答えなんてとうに出ている。ただそれを認めたくなくて、受け入れたくなくて、私は逃げているんだ。
だって、こんな気持ちになるなんて知らなかったから。先輩と藤崎のツーショットを見ただけで、こんな風に動揺するなんて、こんなにも心が動転するなんて考えもしなかったから。
握っていたスマホは力の抜けた右手から零れ落ちて、ドンという鈍い音を立てた。そこから放たれる光が床を照らすも、スマホ本体が覆いかぶさってしまって部屋は暗闇の中に閉ざされる。その黒一色の世界の中で顔を上げると、視線の先には灯らない照明。自分の手さえ見えない中、私は大きく息を吸った。

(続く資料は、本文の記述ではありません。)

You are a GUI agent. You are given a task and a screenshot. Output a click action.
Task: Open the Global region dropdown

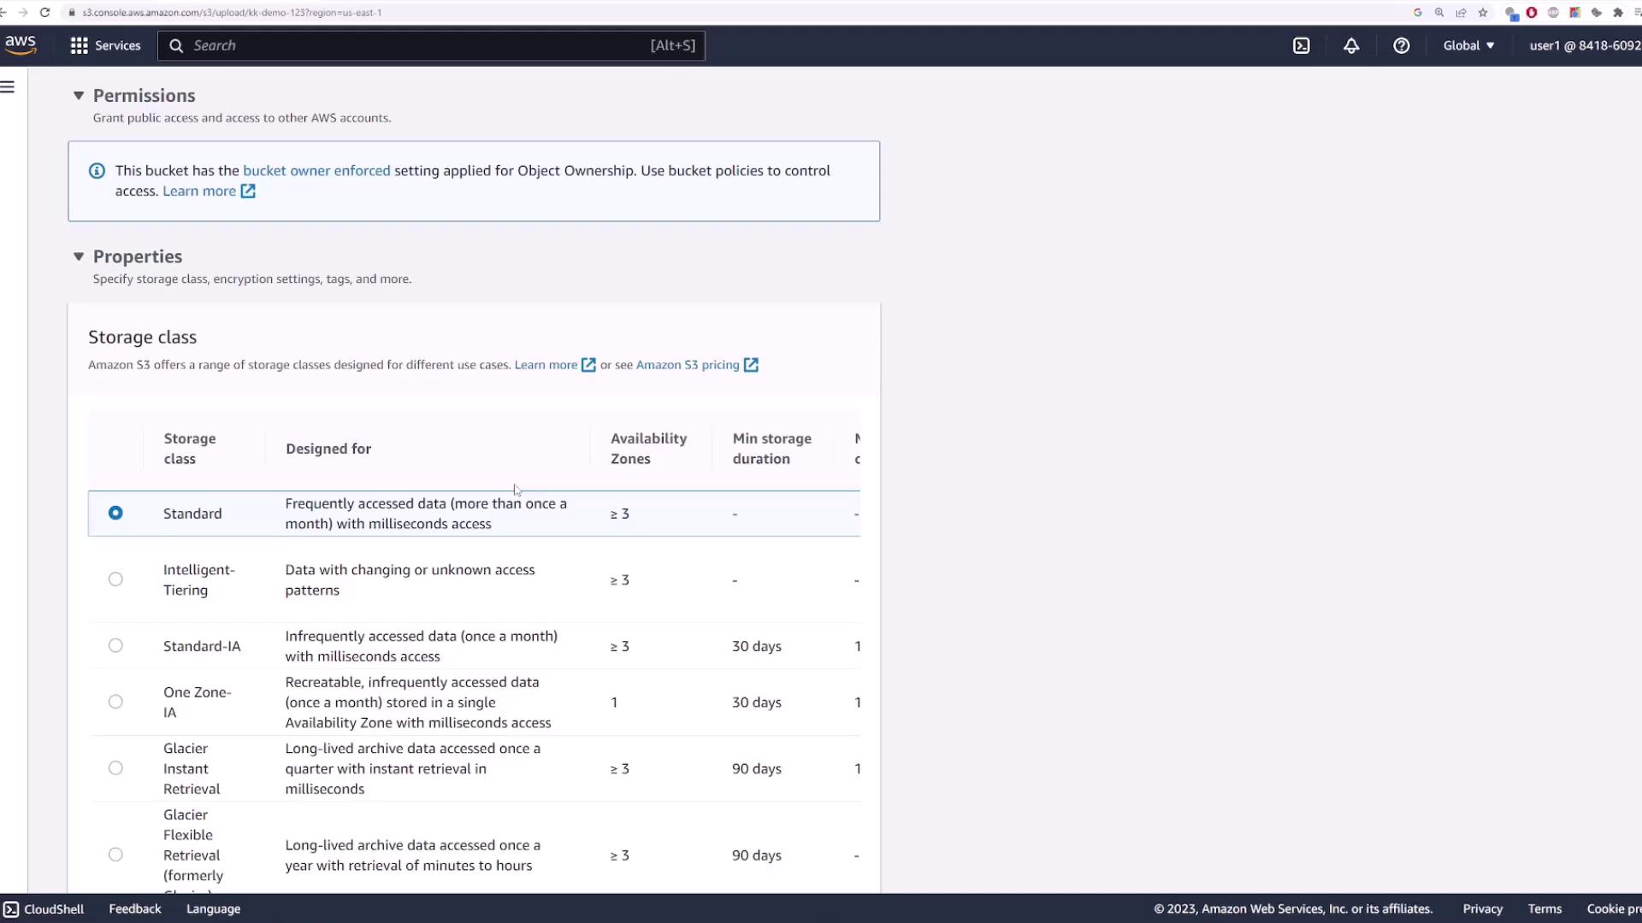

暗闇の中にだって酸素はある。視界が閉ざされていたって、光がない世界でだって私は生きていける。そう考えながら、内と外を行ったり来たりする空気の流れを想像して頭を落ち着ける。思考が徐々にクリアになり、さっきまで頭を占めていた下らない現実逃避が削れていく。回想の中心を先輩にして、色々なことを思い返す。散りばめられた伏線を回収していくように、私の推理の中に先輩の挙動を落とし込んでいく。
そして、私は自分の答えと向き合った。
つまるところ、そういうことなのだろう。
先輩は藤崎のことが…………
そして私は…、私は…………
結局のところ、そういうことなのだろう。